> **Extracted text**:
○ ○ ○ ○ ○
12 reasons to shut down San Onofre nuclear power plant

The San Onofre Task Force of the Sierra Club Angeles Chapter calls for permanent shutdown of the San Onofre nuclear plant due to the growing list of design issues, safety risks and costs standing in the way of a restart. The California Public Utilities Commission (PUC) and the Nuclear Regulatory Commission (NRC) are currently wrestling with the future of the San Onofre nuclear power plant. The PUC has the lead role on economic and financial issues, and the NRC has the lead role on safety and design issues.

To get involved, contact Angeles Chapter Conservation Program Coordinator George Watland at george.watland@
sierraclub.org
or call (213) 387-4287, ext. 210.
○ ○ ○ ○ ○
> **Material provided**:
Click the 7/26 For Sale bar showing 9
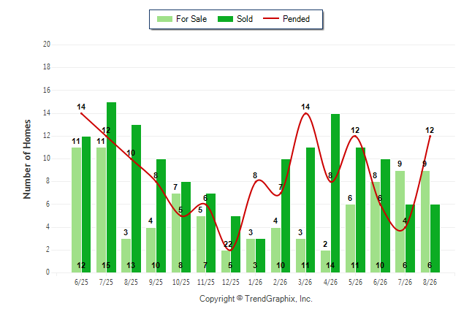Image resolution: width=472 pixels, height=317 pixels. pos(400,221)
○ ○ ○ ○ ○
> **Written task 1**: Reproduce everything in the San Onofre piece from "12 reasons to" down to "and design issues.".
> **Written task 2**: According to the San Onofre piece, why does the San Onofre Task Force of the Sierra Club Angeles Chapter call for the plant to be shut down permanently? Answer in one to three sentences.

> **Correct response 1**:
12 reasons to shut down San Onofre nuclear power plant

The San Onofre Task Force of the Sierra Club Angeles Chapter calls for permanent shutdown of the San Onofre nuclear plant due to the growing list of design issues, safety risks and costs standing in the way of a restart. The California Public Utilities Commission (PUC) and the Nuclear Regulatory Commission (NRC) are currently wrestling with the future of the San Onofre nuclear power plant. The PUC has the lead role on economic and financial issues, and the NRC has the lead role on safety and design issues.

> **Correct response 2**: The task force calls for permanent shutdown because of the growing list of design issues, safety risks and costs that stand in the way of restarting the plant.